An overwhelming majority of small businesses, 85 percent of those polled, want to see an overhaul of the tax code; 78 percent of those polled prefer a tax code with less preferential treatment.

“By an overwhelming margin, small-business owners indicated that they prefer lower individual tax rates and a simpler tax code,” said study author and NFIB senior research fellow William Dennis.

“They see economic possibility in growing their businesses, not in growing government revenue through tax increases,” Dennis continued. “In fact, their sentiment that spending cuts must take priority is overwhelming, with 81 percent preferring spending cuts to tax increases by at least three dollars in cuts for every dollar in revenues. Virtually no respondent in the survey favored increasing taxes over cutting spending.”

Another primary concern of small business is the recent spate of trillion-dollar deficits. Small business owners prefer spending cuts over tax increases to reduce the deficit by a ratio of 3 to 1.

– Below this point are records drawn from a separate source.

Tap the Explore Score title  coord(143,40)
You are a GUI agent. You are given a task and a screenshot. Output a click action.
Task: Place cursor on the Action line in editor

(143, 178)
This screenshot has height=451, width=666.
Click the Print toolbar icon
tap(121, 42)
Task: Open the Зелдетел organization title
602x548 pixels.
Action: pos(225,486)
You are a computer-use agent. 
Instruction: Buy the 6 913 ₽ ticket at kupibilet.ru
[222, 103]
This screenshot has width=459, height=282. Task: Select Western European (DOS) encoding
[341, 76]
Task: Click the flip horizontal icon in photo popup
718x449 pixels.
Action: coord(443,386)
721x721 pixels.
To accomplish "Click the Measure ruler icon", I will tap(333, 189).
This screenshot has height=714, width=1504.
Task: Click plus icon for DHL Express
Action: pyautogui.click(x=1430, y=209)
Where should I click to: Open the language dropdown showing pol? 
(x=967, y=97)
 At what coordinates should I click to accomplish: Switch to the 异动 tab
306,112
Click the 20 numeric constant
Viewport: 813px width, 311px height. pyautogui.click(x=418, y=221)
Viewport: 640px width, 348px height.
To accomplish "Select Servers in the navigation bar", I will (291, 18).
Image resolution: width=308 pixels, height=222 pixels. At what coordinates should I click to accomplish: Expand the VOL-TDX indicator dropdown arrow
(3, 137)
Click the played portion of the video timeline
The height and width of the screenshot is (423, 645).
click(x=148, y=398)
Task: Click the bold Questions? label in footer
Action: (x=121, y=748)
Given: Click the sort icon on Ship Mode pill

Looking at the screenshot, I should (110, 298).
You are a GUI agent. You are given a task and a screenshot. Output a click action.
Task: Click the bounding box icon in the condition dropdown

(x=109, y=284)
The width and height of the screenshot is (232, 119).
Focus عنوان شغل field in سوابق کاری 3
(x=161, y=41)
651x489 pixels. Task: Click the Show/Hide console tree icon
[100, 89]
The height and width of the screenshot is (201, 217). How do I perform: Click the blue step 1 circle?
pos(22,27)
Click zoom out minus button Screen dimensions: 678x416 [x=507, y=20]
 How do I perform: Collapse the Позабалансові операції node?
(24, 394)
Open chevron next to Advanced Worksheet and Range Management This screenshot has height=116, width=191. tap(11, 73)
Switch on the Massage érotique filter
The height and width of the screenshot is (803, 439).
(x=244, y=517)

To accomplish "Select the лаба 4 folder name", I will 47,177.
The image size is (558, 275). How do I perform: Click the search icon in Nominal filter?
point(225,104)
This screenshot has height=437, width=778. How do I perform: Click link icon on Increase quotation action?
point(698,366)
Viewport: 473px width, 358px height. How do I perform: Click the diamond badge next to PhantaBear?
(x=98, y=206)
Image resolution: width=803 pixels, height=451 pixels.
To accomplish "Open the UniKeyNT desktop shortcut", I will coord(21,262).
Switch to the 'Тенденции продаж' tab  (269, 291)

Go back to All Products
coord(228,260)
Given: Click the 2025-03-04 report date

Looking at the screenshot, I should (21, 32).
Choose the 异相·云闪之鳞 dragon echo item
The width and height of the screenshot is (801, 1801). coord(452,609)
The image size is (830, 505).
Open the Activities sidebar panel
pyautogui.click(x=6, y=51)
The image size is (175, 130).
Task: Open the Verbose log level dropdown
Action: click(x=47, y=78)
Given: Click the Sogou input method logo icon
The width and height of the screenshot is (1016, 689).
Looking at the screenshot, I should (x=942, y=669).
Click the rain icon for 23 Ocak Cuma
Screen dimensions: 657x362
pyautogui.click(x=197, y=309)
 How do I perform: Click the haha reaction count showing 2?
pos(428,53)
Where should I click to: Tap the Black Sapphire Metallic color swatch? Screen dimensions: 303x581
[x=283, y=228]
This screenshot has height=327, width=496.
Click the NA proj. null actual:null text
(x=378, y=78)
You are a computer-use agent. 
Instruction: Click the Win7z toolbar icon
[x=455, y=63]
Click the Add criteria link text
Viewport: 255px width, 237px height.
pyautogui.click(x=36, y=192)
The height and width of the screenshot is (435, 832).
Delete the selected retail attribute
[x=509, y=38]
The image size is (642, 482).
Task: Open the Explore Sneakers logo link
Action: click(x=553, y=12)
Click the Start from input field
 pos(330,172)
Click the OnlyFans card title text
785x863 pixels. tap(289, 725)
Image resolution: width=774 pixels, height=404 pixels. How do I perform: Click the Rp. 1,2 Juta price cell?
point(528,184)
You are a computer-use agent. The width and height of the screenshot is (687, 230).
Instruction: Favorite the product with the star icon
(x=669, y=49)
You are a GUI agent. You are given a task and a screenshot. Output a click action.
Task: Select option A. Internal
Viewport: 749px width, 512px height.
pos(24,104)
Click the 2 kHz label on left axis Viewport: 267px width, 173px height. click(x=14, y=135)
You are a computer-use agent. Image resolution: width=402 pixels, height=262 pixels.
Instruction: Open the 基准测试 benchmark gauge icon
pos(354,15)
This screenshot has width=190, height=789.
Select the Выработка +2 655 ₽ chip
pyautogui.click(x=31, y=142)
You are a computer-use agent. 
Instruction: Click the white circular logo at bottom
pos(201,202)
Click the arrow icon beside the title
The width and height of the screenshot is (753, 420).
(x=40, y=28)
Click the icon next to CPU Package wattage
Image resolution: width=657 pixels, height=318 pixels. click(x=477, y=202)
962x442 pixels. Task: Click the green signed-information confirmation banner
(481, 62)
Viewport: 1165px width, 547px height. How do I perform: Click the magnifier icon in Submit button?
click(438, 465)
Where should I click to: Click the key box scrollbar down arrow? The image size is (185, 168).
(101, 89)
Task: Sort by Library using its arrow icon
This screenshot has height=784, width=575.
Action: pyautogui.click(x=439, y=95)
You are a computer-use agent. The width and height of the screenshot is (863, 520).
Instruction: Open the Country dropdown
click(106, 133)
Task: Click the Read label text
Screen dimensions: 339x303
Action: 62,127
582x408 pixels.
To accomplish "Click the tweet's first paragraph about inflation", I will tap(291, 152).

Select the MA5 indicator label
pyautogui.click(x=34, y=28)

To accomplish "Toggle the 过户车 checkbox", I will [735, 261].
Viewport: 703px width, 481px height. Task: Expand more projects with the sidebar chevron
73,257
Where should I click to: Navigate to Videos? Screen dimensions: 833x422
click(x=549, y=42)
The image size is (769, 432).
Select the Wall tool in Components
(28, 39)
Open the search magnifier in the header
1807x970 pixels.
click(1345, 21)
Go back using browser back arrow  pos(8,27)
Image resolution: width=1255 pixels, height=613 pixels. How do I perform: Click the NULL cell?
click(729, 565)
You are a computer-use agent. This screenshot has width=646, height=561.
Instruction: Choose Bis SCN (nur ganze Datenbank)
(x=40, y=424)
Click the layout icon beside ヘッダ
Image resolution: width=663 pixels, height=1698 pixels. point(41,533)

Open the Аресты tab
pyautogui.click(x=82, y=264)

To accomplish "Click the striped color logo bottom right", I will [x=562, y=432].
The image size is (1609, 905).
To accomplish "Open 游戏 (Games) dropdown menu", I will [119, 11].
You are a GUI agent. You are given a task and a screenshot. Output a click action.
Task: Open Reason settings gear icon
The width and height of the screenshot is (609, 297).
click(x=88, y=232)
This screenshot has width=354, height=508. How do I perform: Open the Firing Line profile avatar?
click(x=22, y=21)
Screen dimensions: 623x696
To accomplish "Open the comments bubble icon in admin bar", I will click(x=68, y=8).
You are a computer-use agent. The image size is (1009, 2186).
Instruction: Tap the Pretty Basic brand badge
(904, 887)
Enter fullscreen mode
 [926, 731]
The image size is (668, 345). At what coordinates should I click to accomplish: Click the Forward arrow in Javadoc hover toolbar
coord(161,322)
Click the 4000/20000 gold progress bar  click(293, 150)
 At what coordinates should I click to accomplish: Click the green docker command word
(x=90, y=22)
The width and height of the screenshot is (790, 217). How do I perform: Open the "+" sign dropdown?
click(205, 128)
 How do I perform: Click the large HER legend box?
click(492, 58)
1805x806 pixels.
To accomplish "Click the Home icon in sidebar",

“This survey clearly shows that small-business owners believe the tax code is too complicated, too politically motivated, and inconsistent. It is no wonder that more than half of small businesses believe that simplifying the tax code should be a top priority,” said NFIB tax counsel Chris Whitcomb.

The survey found that the organization’s members have little or no faith in the new tax schemes that have been proposed in recent years, including the national sales tax, opposed by 58 percent, and the carbon tax, opposed by 67 percent. Even if these taxes were used to replace other taxes, respondents say they would still be staunchly opposed.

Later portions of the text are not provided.